◆ Task instructions
Scan the entries for lines containing the string "agent". Reply with how many there are, and nothing else.

[[ Material provided, beginning ]]

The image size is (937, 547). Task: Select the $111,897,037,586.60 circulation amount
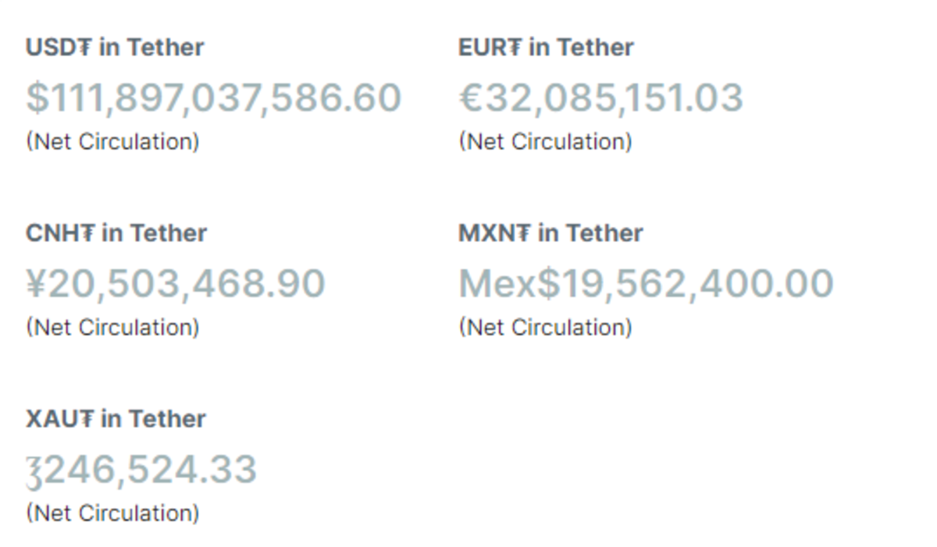tap(214, 98)
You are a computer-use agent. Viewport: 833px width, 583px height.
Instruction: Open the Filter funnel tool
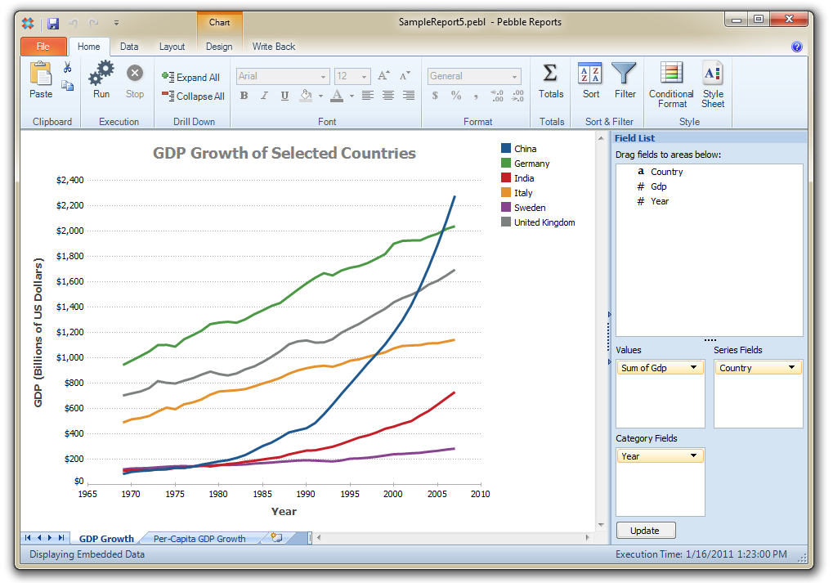(x=625, y=75)
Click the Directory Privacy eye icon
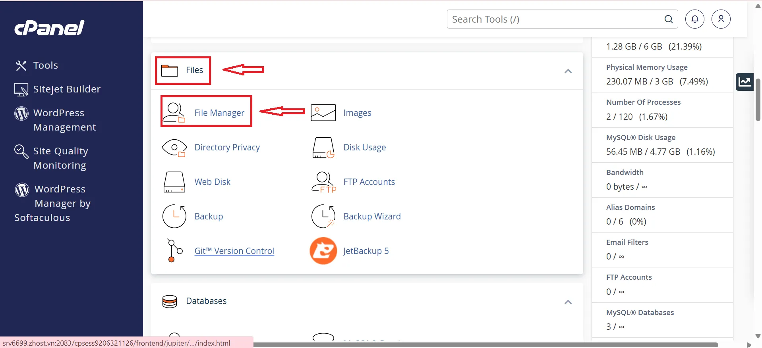762x348 pixels. (174, 148)
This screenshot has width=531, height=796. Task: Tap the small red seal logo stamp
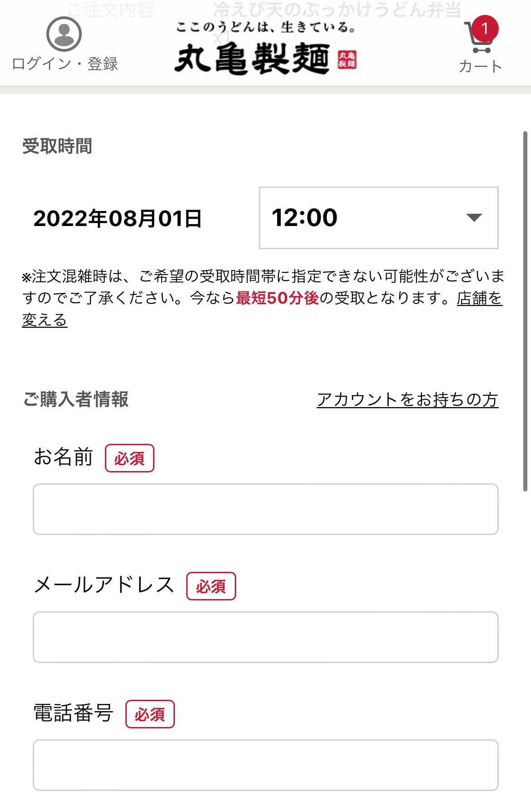[x=347, y=60]
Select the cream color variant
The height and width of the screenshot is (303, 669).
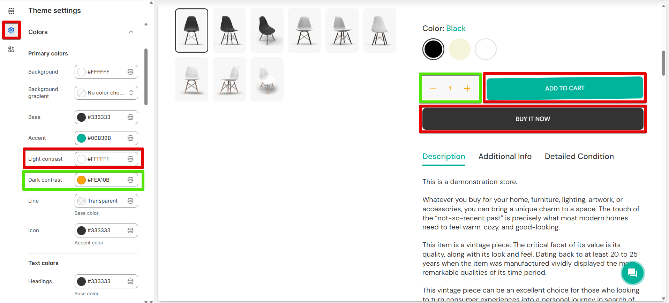pos(459,49)
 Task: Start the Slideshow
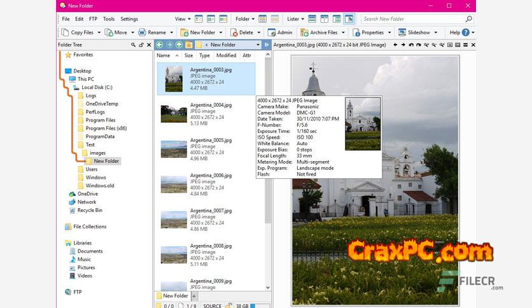414,32
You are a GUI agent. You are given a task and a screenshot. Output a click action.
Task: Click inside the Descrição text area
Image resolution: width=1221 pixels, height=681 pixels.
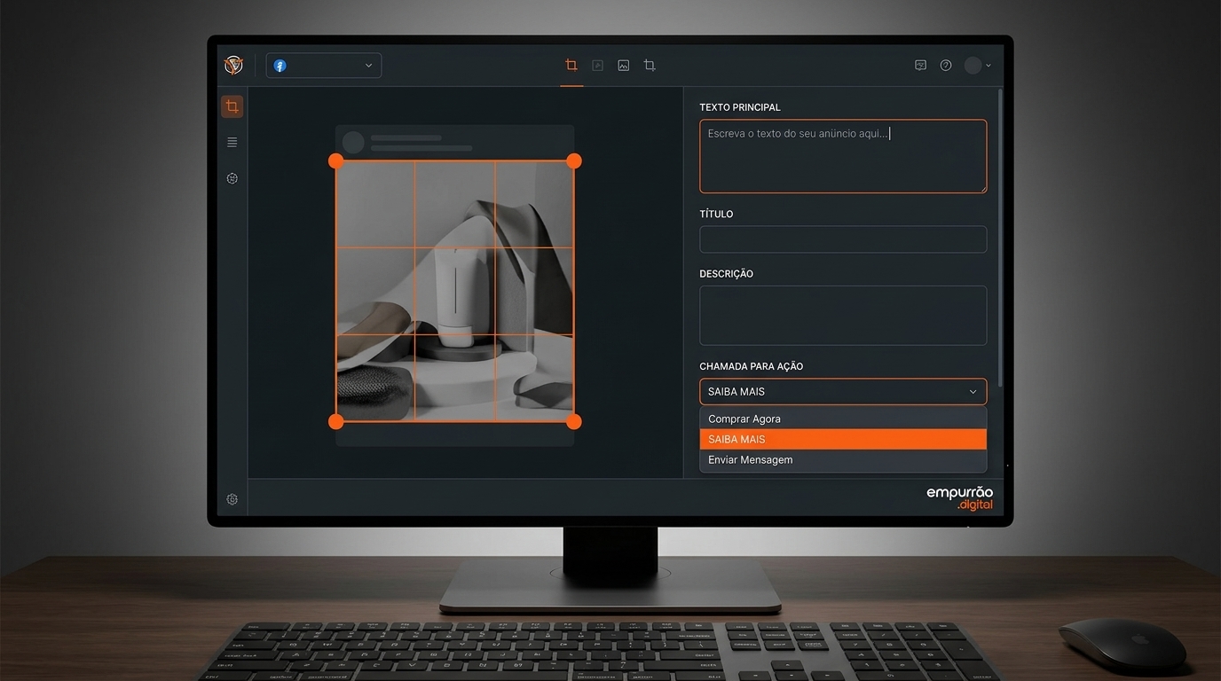[843, 315]
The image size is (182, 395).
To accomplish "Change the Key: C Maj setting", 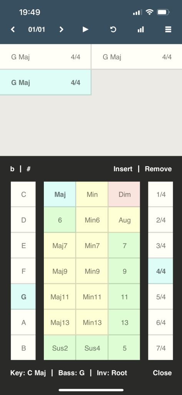I will coord(28,373).
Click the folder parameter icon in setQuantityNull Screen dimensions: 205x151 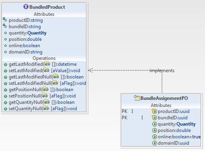coord(46,108)
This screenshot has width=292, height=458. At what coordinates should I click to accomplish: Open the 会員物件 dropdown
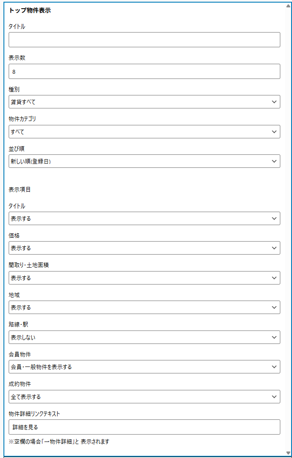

[[ Material provided, end ]]

◆ Response
2